I'm in the central lp of michigan. How I mow it depends on the ground condition. If it's really wet, like this spring was, I mow it as narrow as it will go one morning, then the next while the dew is still on spread it out. If the grounds dry, I lay it wide and do the same thing. I always ted 1st cutting, 2nd, 3rd and 4th depends on the weather. If they're calling for a week of perfect drying weather, I don't bother. Tedders are also nice if a raked up field gets rained on. Just spread it back out.
 
good point on the rotary rake fluffing the hay up. We use a bar rake which ropes the hay fairly tightly. Not nearly as good for
drying... sure feeds nicely into a baler driven by somebody that can't drive though!
 
(quoted from post at 07:16:51 07/28/15) Here in SW Lower MI, I like to ted a few hours after mowing, spreading the windrow thin to dry, once the ground has had a few hours to dry between the windrows as well. If I mow after work, I will ted right when finished to gain the drying time overnight (hopefully) My older four basket tedder was designed with two speeds, high for spreading, low for merging. After the spread hay has time to dry on top, I merge it back into windrows, which are stood tall, and kind of serrated, like a pie crust. This low speed run is at about half throttle, higher gear. This unit also can be angled to move the windrow over a couple of feet to dry ground. If it gets rain, then back to spreading it out to dry. Many times, I am able to mow-spread- then merge and bale without raking at all. This does leave more hay ungathered than I like, especially out by the road where nosy neighbors can see, so I usually will follow the baling with the bar rake and make 4-6 windrows across the field to bale the gleanings. Waste of time and fuel, but gotta keep up the image, you know. This also helps when your baler driver is an old man who can't turn his head to watch the pickup or younger kids who haven't figured out how to get more than 50% of the corners (I am a tough critic from the wagon). When I bought my tedder from a buddy, he said the best part was no rules- ted on the diagonal, make circles, whatever you want, it will follow along just fine, you almost cannot do it wrong. It is much gentler on the leaves. Unfortunately, mine suffered a catastrophic failure of a major driveline part, so I narrowed it to two baskets- still works, but the baskets spin the wrong way for optimum results. A newer 4 basket may be in the future...covering the field in half the time is really nice in hay efforts!
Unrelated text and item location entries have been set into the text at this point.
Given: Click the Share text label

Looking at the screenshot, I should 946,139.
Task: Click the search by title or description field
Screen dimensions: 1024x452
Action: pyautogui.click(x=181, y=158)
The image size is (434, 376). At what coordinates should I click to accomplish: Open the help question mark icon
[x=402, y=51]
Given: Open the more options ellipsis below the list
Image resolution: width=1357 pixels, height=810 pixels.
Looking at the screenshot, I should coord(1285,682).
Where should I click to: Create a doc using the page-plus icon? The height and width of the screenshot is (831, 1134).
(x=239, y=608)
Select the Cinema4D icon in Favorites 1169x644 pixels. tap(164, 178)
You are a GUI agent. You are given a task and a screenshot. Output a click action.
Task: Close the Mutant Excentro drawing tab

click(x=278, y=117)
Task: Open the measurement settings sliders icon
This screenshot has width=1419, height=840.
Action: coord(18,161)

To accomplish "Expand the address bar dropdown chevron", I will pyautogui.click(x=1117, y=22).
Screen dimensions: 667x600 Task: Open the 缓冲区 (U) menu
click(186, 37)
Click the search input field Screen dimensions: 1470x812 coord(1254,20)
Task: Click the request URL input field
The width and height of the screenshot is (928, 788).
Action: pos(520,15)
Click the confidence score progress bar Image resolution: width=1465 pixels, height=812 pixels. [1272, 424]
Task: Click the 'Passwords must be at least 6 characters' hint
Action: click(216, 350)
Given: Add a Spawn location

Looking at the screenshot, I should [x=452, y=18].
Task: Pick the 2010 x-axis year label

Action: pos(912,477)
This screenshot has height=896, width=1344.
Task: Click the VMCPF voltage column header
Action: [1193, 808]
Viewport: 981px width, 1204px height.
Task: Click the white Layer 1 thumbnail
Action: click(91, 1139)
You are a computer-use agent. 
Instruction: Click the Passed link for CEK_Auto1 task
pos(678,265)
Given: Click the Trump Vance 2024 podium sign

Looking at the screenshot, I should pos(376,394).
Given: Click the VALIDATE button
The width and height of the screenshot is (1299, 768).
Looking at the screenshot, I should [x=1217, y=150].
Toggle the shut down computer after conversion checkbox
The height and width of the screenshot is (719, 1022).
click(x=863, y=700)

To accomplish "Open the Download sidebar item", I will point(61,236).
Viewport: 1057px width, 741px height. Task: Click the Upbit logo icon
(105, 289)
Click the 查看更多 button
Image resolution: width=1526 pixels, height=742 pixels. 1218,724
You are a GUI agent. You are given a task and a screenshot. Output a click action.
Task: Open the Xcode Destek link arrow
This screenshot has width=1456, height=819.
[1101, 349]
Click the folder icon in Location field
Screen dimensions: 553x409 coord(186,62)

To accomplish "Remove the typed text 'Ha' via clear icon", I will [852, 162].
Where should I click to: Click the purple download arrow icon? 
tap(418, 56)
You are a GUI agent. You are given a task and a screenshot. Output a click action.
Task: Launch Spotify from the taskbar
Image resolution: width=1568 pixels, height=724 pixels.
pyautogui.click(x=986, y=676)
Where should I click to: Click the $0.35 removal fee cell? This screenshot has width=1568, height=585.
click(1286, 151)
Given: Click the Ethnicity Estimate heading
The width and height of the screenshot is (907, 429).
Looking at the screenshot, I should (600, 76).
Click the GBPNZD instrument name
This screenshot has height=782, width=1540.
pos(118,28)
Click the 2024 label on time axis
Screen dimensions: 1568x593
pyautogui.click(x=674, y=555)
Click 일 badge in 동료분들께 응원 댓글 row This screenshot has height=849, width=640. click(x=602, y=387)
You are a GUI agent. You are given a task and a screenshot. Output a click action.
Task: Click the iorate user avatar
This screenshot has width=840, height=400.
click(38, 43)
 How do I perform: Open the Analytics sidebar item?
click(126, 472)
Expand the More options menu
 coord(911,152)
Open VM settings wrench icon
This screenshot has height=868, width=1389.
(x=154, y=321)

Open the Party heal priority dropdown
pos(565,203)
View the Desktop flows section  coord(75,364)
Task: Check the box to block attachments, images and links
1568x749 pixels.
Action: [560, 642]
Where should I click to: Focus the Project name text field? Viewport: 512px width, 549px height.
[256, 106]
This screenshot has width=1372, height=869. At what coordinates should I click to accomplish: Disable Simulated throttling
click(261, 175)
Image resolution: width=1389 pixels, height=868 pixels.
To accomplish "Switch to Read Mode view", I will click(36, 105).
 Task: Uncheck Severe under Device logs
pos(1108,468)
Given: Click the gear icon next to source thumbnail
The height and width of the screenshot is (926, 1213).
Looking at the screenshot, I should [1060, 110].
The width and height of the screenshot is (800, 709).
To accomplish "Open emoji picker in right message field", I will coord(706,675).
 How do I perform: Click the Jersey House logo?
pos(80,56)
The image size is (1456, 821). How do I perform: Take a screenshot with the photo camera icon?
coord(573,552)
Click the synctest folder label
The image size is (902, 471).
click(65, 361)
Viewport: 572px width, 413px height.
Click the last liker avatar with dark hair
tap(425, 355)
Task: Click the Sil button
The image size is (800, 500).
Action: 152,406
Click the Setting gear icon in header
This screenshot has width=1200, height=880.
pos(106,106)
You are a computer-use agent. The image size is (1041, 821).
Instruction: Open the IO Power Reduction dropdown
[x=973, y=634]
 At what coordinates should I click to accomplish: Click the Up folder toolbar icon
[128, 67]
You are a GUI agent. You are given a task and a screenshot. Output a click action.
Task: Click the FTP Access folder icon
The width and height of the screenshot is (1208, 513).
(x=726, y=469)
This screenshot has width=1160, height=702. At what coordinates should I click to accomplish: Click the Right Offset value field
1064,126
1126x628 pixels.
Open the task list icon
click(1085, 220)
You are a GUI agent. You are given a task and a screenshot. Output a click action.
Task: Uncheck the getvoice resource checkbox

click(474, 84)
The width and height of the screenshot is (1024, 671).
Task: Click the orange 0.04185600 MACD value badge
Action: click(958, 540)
K-effective you need to be more safety conscious! When raking near the road with that tedder you need to be sure to leave some for the neighbors to see at a glance, not that they have to scan for ten seconds to see as they drive by. Same with mowing, always put a "holiday" right close to the road so that the mowing inspector needs to just glance for a second to see it. You don't want it on your conscience that there was a collision and a death because your work was so good that the inspector was looking so long to try to find something to report.